--- START OF Raw data ---

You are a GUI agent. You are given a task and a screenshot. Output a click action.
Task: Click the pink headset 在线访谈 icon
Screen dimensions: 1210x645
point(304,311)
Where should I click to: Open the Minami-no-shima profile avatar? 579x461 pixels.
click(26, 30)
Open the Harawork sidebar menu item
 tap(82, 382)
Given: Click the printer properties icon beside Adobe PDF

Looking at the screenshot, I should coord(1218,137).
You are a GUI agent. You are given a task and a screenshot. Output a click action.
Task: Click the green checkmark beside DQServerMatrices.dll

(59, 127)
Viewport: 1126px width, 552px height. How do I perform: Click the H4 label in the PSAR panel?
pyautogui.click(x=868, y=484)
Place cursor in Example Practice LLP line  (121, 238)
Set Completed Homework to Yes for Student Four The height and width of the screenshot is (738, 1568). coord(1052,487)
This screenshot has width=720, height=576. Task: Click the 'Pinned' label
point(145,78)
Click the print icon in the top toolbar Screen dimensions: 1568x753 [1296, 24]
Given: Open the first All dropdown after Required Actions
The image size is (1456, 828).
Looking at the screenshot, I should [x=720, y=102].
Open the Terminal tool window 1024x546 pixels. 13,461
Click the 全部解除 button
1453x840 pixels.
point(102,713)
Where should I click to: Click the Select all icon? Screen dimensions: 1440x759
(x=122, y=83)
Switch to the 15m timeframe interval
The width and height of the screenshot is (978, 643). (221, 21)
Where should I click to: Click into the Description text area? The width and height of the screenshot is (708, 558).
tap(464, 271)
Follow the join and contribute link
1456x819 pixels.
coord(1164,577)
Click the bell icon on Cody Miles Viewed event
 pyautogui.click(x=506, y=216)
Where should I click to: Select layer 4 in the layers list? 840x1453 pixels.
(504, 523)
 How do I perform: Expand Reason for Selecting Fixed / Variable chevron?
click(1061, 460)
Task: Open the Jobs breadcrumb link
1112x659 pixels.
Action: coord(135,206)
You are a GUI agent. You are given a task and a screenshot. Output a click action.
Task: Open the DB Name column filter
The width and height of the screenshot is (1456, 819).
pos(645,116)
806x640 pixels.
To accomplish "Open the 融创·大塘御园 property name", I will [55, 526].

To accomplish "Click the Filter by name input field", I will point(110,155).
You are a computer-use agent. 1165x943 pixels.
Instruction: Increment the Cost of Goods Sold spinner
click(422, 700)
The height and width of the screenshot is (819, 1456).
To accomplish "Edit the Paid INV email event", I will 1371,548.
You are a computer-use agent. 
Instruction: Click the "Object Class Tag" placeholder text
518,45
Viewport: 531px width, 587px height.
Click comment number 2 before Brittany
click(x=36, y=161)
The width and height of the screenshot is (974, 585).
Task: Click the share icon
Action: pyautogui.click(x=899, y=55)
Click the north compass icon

--- END OF Raw data ---

◆ What is required ◆
Please format the data above as a JSON list of strings, with one string per line and blank lines left out.

◆ Reply to the exercise ◆
[
  "You are a GUI agent. You are given a task and a screenshot. Output a click action.",
  "Task: Click the pink headset 在线访谈 icon",
  "Screen dimensions: 1210x645",
  "point(304,311)",
  "Where should I click to: Open the Minami-no-shima profile avatar? 579x461 pixels.",
  "click(26, 30)",
  "Open the Harawork sidebar menu item",
  " tap(82, 382)",
  "Given: Click the printer properties icon beside Adobe PDF",
  "Looking at the screenshot, I should coord(1218,137).",
  "You are a GUI agent. You are given a task and a screenshot. Output a click action.",
  "Task: Click the green checkmark beside DQServerMatrices.dll",
  "(59, 127)",
  "Viewport: 1126px width, 552px height. How do I perform: Click the H4 label in the PSAR panel?",
  "pyautogui.click(x=868, y=484)",
  "Place cursor in Example Practice LLP line  (121, 238)",
  "Set Completed Homework to Yes for Student Four The height and width of the screenshot is (738, 1568). coord(1052,487)",
  "This screenshot has width=720, height=576. Task: Click the 'Pinned' label",
  "point(145,78)",
  "Click the print icon in the top toolbar Screen dimensions: 1568x753 [1296, 24]",
  "Given: Open the first All dropdown after Required Actions",
  "The image size is (1456, 828).",
  "Looking at the screenshot, I should [x=720, y=102].",
  "Open the Terminal tool window 1024x546 pixels. 13,461",
  "Click the 全部解除 button",
  "1453x840 pixels.",
  "point(102,713)",
  "Where should I click to: Click the Select all icon? Screen dimensions: 1440x759",
  "(x=122, y=83)",
  "Switch to the 15m timeframe interval",
  "The width and height of the screenshot is (978, 643). (221, 21)",
  "Where should I click to: Click into the Description text area? The width and height of the screenshot is (708, 558).",
  "tap(464, 271)",
  "Follow the join and contribute link",
  "1456x819 pixels.",
  "coord(1164,577)",
  "Click the bell icon on Cody Miles Viewed event",
  " pyautogui.click(x=506, y=216)",
  "Where should I click to: Select layer 4 in the layers list? 840x1453 pixels.",
  "(504, 523)",
  " How do I perform: Expand Reason for Selecting Fixed / Variable chevron?",
  "click(1061, 460)",
  "Task: Open the Jobs breadcrumb link",
  "1112x659 pixels.",
  "Action: coord(135,206)",
  "You are a GUI agent. You are given a task and a screenshot. Output a click action.",
  "Task: Open the DB Name column filter",
  "The width and height of the screenshot is (1456, 819).",
  "pos(645,116)",
  "806x640 pixels.",
  "To accomplish \"Open the 融创·大塘御园 property name\", I will [55, 526].",
  "To accomplish \"Click the Filter by name input field\", I will point(110,155).",
  "You are a computer-use agent. 1165x943 pixels.",
  "Instruction: Increment the Cost of Goods Sold spinner",
  "click(422, 700)",
  "The height and width of the screenshot is (819, 1456).",
  "To accomplish \"Edit the Paid INV email event\", I will 1371,548.",
  "You are a computer-use agent. ",
  "Instruction: Click the \"Object Class Tag\" placeholder text",
  "518,45",
  "Viewport: 531px width, 587px height.",
  "Click comment number 2 before Brittany",
  "click(x=36, y=161)",
  "The width and height of the screenshot is (974, 585).",
  "Task: Click the share icon",
  "Action: pyautogui.click(x=899, y=55)",
  "Click the north compass icon"
]